Best For: Sequential scans, where the goal is to read large portions of data.
Not Suitable For: Point queries (queries targeting specific records) and range queries, as these require accessing multiple disks.
4. Schema partitioning
In schema partitioning, different tables within a database are placed on different disks. See figure 2 below:
Advantages:
Simplicity in Management: Data is organized based on the schema structure, making it easier to locate and manage as per the database design. Data Locality: Related data within the same schema can be stored together, improving access times for schema-bound queries.
Limitations:
- Limited Flexibility: Schema-based organization restricts the data layout, making it challenging to adapt if the data access patterns change or are diverse.
- Imbalanced Load: Different schema sizes or data amounts can create an uneven distribution, with some disks potentially more loaded than others.
Best For: Workloads heavily organized by schema, where queries often target data within the same schema.
Not Suitable For: Workloads with dynamic or highly varied queries, as these might require more flexible partitioning.

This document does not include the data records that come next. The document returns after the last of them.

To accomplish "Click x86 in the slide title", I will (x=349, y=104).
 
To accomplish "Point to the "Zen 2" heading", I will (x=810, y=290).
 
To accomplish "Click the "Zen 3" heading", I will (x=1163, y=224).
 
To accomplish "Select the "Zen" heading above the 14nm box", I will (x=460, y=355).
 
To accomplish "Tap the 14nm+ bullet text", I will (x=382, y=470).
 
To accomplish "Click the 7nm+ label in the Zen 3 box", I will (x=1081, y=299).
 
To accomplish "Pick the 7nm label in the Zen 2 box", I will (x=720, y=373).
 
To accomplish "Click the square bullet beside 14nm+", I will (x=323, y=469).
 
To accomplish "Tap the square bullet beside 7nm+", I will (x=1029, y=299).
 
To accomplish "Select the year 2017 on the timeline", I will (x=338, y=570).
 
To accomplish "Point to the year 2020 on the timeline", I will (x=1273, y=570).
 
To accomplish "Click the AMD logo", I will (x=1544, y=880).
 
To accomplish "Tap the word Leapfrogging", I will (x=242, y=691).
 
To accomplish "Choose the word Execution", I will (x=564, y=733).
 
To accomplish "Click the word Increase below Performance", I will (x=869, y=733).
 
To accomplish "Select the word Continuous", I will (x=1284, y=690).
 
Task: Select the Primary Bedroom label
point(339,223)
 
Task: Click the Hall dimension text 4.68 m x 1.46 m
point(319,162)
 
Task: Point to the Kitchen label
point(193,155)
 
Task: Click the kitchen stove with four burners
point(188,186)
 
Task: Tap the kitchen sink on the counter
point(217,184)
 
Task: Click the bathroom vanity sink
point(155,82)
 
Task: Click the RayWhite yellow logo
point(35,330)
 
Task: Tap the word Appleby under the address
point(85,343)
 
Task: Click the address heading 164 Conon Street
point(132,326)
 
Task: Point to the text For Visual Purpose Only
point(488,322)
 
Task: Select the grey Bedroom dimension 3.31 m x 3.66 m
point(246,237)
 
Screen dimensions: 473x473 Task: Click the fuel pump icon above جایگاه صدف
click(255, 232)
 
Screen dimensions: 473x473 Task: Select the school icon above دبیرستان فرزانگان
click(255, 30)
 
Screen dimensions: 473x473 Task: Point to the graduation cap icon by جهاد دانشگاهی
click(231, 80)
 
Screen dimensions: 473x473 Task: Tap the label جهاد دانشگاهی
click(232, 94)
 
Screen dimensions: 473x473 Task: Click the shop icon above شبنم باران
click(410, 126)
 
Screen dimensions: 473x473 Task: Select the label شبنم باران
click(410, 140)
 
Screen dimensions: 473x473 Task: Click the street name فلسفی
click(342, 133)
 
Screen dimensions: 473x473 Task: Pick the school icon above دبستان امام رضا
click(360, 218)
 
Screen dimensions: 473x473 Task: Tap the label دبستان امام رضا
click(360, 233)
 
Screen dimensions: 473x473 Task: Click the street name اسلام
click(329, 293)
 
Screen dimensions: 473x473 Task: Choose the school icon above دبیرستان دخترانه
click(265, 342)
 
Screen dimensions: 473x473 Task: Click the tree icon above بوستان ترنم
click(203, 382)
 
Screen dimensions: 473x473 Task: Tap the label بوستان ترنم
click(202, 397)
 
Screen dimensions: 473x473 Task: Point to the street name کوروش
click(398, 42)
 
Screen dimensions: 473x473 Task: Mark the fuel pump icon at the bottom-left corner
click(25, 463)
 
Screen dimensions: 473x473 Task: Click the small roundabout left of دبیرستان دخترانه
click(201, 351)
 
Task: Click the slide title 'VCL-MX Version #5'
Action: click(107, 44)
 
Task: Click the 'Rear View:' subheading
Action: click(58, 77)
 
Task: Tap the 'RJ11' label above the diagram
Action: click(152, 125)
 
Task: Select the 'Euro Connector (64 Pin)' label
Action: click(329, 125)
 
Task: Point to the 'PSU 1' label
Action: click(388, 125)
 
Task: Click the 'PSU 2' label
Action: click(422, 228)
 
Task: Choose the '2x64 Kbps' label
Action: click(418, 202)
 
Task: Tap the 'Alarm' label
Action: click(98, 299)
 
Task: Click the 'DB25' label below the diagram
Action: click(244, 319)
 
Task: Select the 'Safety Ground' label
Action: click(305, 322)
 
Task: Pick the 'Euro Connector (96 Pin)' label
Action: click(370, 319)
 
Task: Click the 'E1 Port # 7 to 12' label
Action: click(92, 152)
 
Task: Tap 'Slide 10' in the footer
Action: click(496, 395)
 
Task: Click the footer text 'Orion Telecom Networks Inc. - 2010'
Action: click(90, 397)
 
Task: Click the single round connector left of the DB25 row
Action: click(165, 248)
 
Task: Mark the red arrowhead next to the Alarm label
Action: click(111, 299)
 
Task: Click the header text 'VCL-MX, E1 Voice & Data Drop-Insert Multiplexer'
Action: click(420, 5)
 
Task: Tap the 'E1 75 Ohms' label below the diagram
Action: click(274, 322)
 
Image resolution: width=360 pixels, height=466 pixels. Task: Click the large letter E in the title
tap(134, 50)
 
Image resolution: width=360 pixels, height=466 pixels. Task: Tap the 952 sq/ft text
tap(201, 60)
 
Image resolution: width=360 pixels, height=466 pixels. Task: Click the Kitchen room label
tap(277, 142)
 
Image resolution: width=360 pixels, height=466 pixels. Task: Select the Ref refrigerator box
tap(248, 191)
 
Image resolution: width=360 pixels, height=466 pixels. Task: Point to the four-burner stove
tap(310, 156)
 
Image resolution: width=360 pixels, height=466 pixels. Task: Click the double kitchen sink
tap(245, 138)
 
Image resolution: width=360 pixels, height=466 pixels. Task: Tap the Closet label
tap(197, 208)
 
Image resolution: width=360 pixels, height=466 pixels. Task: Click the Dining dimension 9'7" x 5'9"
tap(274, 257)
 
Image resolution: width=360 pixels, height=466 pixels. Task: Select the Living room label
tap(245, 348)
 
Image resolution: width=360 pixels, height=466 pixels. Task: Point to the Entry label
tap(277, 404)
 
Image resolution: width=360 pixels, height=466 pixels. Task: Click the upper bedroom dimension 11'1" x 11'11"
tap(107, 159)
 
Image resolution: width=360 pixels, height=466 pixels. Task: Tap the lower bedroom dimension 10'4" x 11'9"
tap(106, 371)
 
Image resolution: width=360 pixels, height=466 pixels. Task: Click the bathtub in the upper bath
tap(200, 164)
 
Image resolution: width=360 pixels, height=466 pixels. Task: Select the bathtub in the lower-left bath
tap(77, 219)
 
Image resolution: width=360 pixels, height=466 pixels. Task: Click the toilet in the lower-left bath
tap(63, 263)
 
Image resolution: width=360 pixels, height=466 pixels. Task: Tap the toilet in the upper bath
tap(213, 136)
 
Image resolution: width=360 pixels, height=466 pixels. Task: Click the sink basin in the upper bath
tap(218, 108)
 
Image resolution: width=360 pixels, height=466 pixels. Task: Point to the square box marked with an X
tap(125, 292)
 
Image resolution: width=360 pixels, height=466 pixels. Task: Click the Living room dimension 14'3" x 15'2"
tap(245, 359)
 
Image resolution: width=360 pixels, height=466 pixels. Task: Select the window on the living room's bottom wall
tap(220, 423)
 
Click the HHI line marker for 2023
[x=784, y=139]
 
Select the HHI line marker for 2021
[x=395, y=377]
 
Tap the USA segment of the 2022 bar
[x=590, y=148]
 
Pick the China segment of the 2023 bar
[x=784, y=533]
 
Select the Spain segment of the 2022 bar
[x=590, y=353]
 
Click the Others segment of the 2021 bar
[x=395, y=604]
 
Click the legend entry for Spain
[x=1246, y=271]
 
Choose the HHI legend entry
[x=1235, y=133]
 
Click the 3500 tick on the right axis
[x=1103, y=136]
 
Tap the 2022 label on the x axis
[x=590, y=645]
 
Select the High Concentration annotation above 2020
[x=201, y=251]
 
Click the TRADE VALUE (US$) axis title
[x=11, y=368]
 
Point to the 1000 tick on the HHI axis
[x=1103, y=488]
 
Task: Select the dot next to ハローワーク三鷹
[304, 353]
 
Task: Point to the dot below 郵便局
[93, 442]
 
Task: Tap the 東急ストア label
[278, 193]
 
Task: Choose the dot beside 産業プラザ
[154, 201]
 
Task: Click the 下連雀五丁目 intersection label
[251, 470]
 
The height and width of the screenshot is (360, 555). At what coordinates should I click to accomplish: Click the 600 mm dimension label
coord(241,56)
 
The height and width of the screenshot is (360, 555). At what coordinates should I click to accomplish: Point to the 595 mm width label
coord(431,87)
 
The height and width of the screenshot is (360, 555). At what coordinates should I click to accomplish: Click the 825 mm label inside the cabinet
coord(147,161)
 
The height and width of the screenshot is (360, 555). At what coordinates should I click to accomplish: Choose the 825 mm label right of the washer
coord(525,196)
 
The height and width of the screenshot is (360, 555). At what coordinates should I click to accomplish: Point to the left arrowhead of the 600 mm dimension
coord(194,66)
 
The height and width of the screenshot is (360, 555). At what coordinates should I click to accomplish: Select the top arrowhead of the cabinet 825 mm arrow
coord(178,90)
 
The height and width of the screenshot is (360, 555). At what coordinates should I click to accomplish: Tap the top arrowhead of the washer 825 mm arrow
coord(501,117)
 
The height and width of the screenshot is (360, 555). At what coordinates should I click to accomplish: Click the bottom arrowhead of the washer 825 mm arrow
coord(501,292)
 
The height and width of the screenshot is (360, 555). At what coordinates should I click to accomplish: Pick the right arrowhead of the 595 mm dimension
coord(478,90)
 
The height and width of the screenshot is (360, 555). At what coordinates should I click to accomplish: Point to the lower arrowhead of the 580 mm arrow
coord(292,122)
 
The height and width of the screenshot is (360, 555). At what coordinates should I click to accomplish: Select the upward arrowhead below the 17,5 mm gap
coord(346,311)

Comparison of Partitioning Techniques
Partitioning Technique | Advantages | Limitations | Best For | Not Suitable For |
---|---|---|---|---|
Round-Robin | - Best suited for sequential scans - Balanced retrieval work across disks | - Difficult for point and range queries - No clustering as tuples are scattered across disks | Sequential scans | Point and range queries |
Hash Partitioning | - Efficient for point queries by accessing a single disk - Can support indexing for fast lookup and updates - Balanced retrieval with good hash function | - No clustering, making range queries challenging | Point queries and sequential scans | Range queries |
Range Partitioning | - Allows for data clustering based on partition attribute - Efficient for sequential access and point queries - Limited disks accessed for range queries, leaving others free | - Data skew can reduce parallelism if tuples are concentrated on a few disks - Not suitable if tuples aren’t distributed across blocks | Sequential access, range queries, and point queries | Scenarios with data skew |
Schema Partitioning | - Simplifies management with schema-based allocation - Data locality based on schema organization | - Limited flexibility for dynamic or varied queries - Less balanced workload if schemas differ in size | Schema-organized workloads | Dynamic or highly varied queries |